*** Opening Exercise input ***

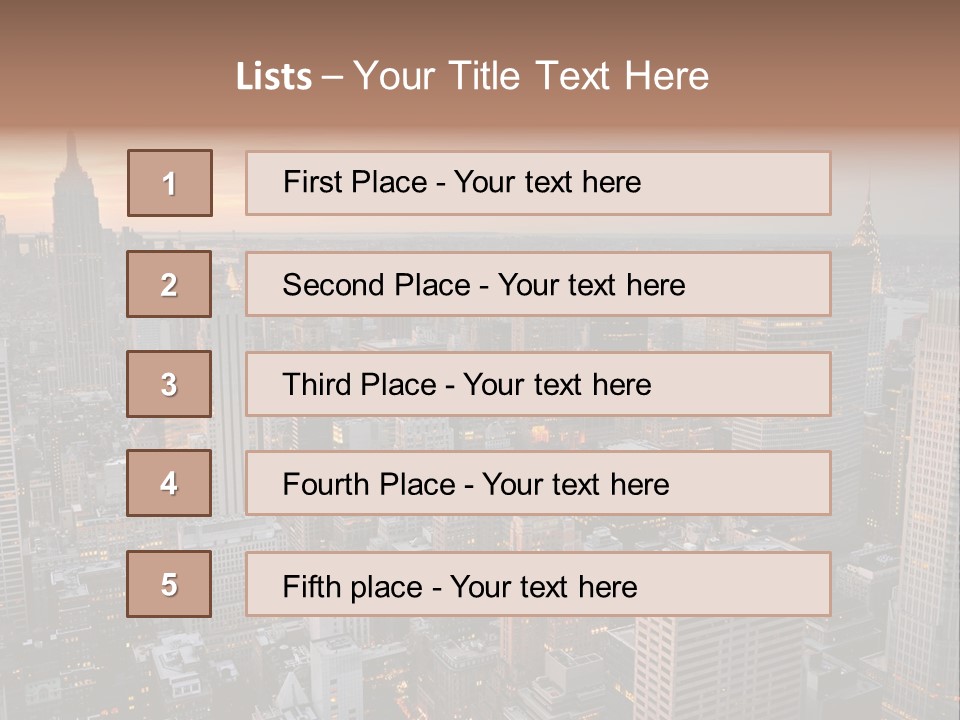Click the First Place text box
Image resolution: width=960 pixels, height=720 pixels.
pyautogui.click(x=538, y=183)
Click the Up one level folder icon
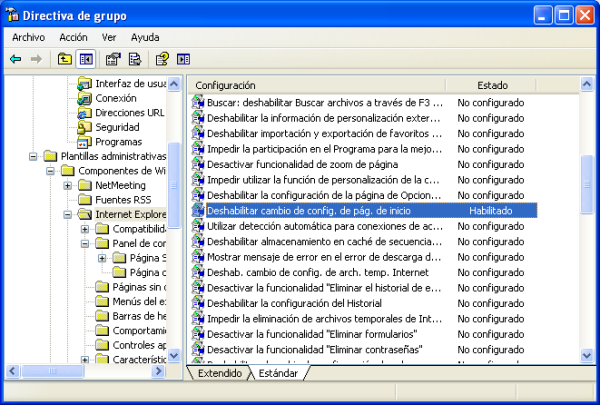Viewport: 600px width, 405px height. coord(65,59)
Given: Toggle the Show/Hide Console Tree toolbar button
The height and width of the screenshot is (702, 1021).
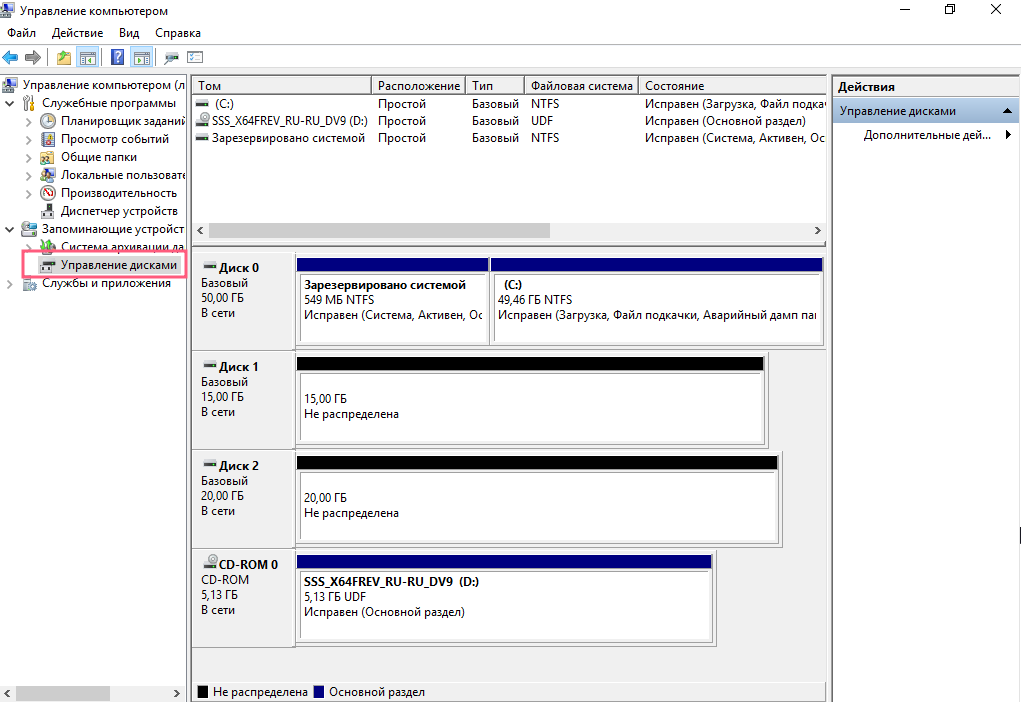Looking at the screenshot, I should coord(88,57).
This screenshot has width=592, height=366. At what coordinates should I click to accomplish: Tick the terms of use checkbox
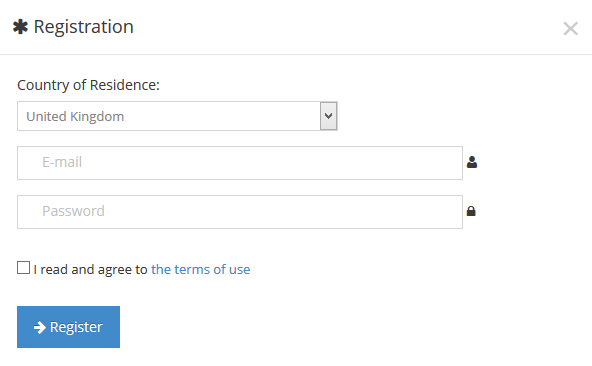pos(23,267)
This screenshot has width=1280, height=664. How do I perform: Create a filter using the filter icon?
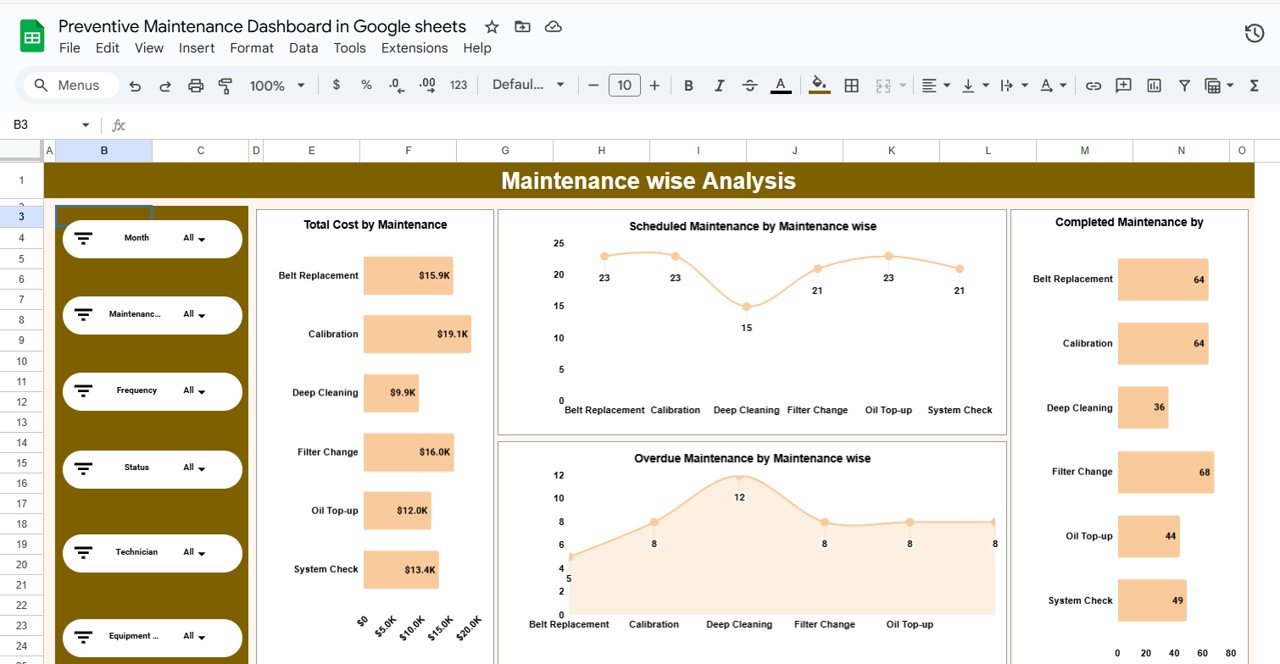pos(1184,85)
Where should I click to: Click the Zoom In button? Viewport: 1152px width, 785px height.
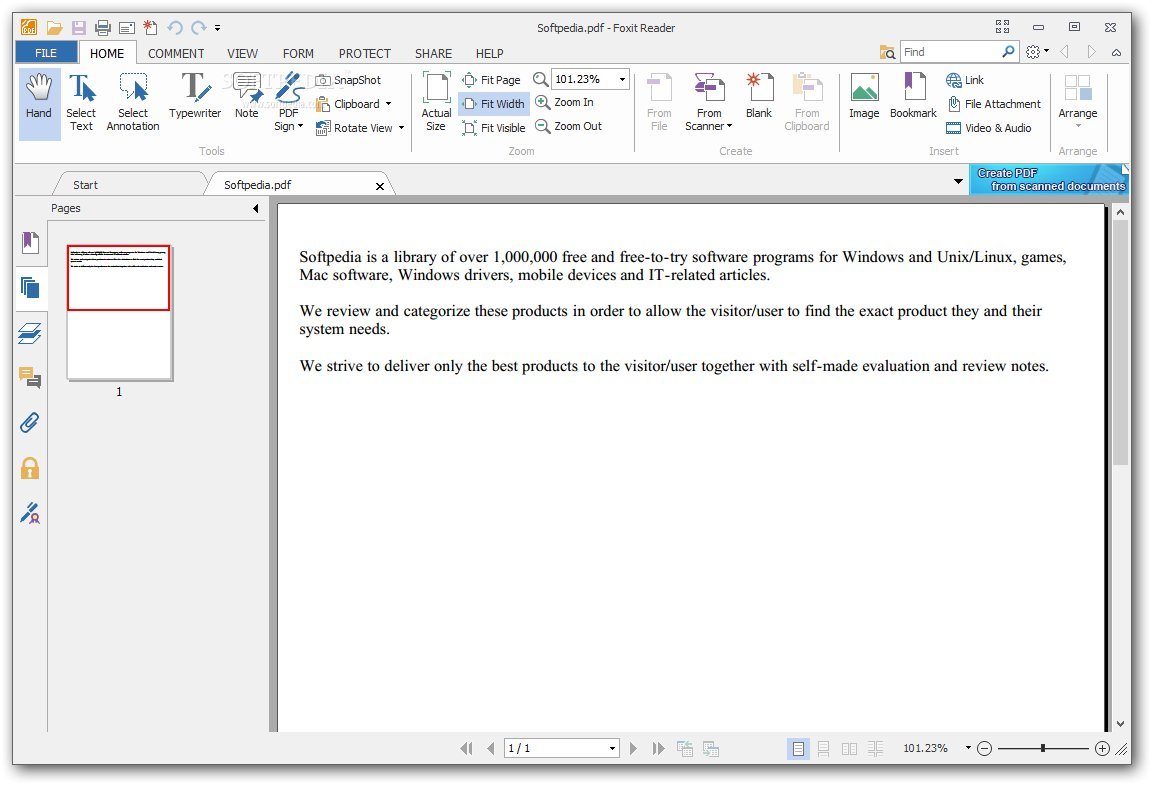pyautogui.click(x=565, y=102)
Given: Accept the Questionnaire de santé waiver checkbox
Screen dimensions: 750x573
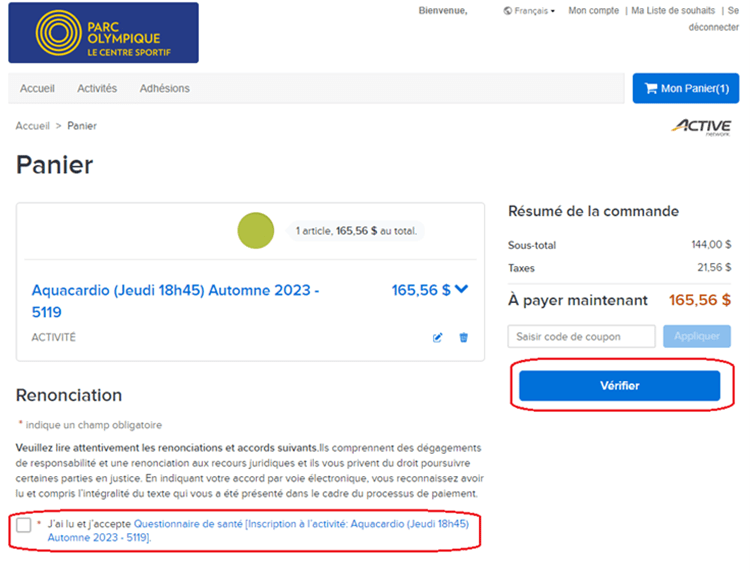Looking at the screenshot, I should coord(24,525).
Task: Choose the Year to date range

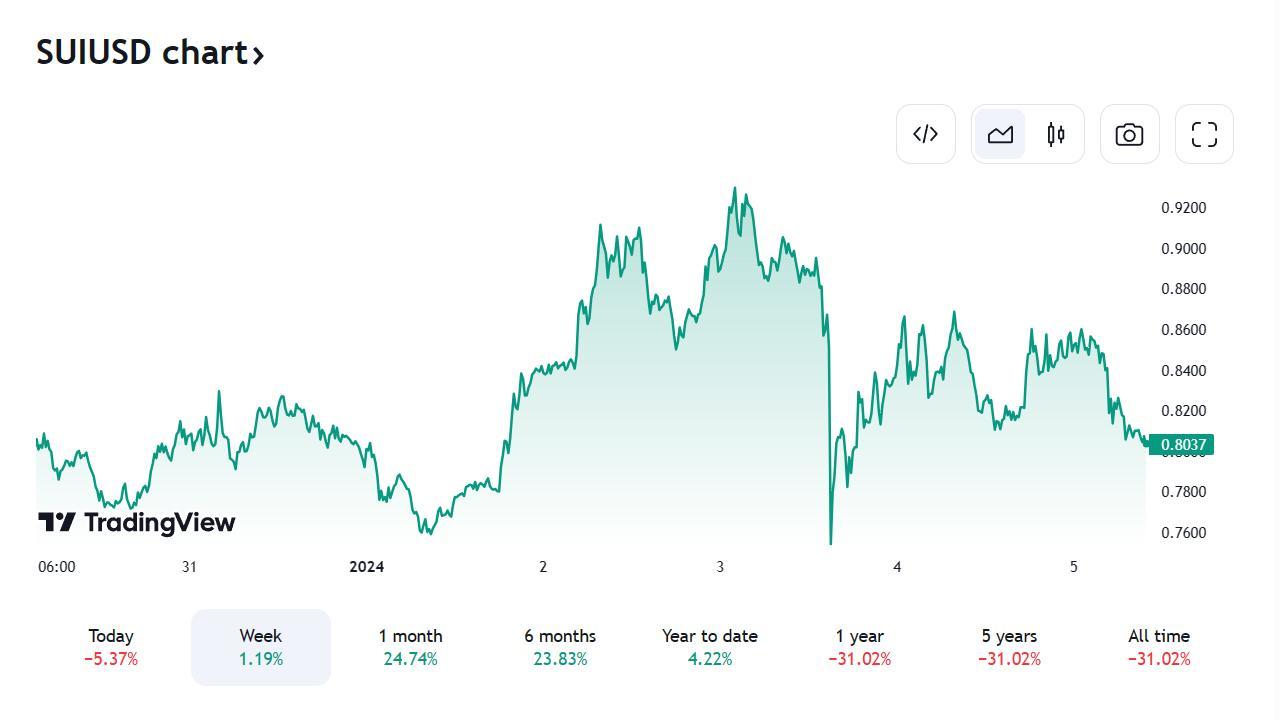Action: pyautogui.click(x=710, y=647)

*** Closing Exercise input ***

Working through the records, find each line containing the word "Given" and copy it.

Given: Toggle the Show/Hide Console Tree toolbar button
Given: Accept the Questionnaire de santé waiver checkbox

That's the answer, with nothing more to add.